I need to think of a data structure, which supports the following operations efficiently:
1) Add an integer x
2) Delete an integer with maximum frequency (if there are more than one element with the same maximum frequency delete all of them).
I am thinking of implementing a segment tree where each node stores the index of its child having largest frequency.
Any ideas or suggestions on how to approach this problem or how should it be implemented would be kindly appreciated.
We can use a combination of data structures. A hash_map to maintain the frequency mappings, where the key is the integer, and value a pointer to a "frequency" node representing the frequency value and the set of integers having the same frequency. The frequency nodes will be maintained in a list ordered by the values of the frequencies.
The Frequency node can be defined as
class Freq {
int frequency;
Set<Integer> values_with_frequency;
Freq prev;
Freq next;
}
The elements HashMap would then contain entries of the form
Entry<Integer, Freq>
So, for a snapshot of the dataset such as
a,b,c,b,d,d,a,e,a,f,b
where the letters denote integers, the following would be how the data structure would look like.
c -----> (1, [c, e, f])
|
|
e --
|
|
f --
a -----> (3, [a, b])
|
|
b --
d --> (2, [d])
The Freq nodes would be maintained in a linked list, say freq_nodes
, sorted by the frequency value. Note that, as explained below, there wouldn't be any log(n) operation needed for keeping the list sorted on the add/delete operations.
The way the add(x)
, and delete_max_freq()
operations could be implemented is as follows
add(x) :
If x is not found in the elements
map, check if the first element of the freq_nodes
contains the Freq object with frequency 1. If so, add x to the values_with_frequency
set of the Freq object. Otherwise, create a new Freq object with 1 as the frequency value and x added to the (now only single element) wrapped set values_with_frequency
Otherwise, (i.e. if x is already there in the elements
map), follow the pointer in the value of the entry corresponding to x in elements to the Freq object in the freq_nodes
, remove x from the values_with_frequency
field of the Freq object, noting the current value of x’s frequency which is the value of elements.get(x).frequency
(Hold this value in say F). If the set values_with_frequency
is rendered empty due to this removal, delete the corresponding node from the freq_nodes
linked list. Finally if the next Freq node in the freq_nodes
linked list has the frequency F+1, just add x to the values_with_frequency
field of the next node. Otherwise just create a Freq node as was done in the case of non-existence of Freq node with frequency 1 above.

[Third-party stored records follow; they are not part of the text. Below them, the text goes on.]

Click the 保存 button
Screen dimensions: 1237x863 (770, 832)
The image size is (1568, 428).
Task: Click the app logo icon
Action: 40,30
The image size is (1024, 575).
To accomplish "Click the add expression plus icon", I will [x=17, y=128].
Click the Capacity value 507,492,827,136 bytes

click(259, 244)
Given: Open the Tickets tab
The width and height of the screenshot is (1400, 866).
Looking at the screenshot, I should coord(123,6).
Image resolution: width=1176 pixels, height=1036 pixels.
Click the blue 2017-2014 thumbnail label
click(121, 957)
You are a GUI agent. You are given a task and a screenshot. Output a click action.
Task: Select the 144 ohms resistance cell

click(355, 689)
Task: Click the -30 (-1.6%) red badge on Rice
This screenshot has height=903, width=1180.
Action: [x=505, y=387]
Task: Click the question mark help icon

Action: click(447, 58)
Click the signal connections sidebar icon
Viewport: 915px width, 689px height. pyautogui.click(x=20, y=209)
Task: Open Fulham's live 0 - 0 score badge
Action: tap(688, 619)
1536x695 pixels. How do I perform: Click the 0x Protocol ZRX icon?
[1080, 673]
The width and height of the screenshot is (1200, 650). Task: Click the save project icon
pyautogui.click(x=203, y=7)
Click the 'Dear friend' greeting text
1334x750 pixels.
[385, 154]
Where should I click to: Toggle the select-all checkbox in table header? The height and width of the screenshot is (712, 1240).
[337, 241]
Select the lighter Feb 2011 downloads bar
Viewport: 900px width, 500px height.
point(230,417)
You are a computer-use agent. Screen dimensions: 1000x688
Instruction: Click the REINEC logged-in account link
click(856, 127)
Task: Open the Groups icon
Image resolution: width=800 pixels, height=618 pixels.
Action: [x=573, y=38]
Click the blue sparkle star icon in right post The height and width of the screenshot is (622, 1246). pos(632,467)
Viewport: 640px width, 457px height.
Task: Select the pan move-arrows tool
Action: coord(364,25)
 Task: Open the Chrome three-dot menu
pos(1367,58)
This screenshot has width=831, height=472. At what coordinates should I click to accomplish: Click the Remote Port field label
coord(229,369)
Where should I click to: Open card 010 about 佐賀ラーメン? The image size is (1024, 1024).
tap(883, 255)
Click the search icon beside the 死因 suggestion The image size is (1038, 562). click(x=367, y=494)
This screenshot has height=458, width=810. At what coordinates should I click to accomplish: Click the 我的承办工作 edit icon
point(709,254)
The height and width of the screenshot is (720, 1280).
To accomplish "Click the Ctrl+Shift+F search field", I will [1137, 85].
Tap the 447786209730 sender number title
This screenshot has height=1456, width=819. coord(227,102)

Finally, add the entry (x, Freq)
to the elements
map.
Note that this whole add(x) operation is going to be O(1) in time.
Here's an example of a sequence of add() operations with the subsequent state of the data structure.
add(a)
a -> N1 : freq_nodes : |N1 (1, {a}) | ( N1 is actually a Freq object)
add(b)
a -> N1 : freq_nodes : |N1 (1, {a, b}) |
b -> N1
add(a)
At this point ‘a’ points to N1, however, its current frequency is 2, so we need to insert a node N2 next to N1 in the DLL, after removing it from N1’s values_with_frequency
set {a,b}
a -> N2 : freq_nodes : |N1 (1, {b}) | --> |N2 (2, {a}) |
b -> N1
The interesting thing to note here is that any time we increase the frequency of an existing element from F to say F+1, we need to do the following
if (next node has a higher frequency than F+1 or we have reached the end of the list):
create a new Freq node with frequency equal to F+1 (as is done above)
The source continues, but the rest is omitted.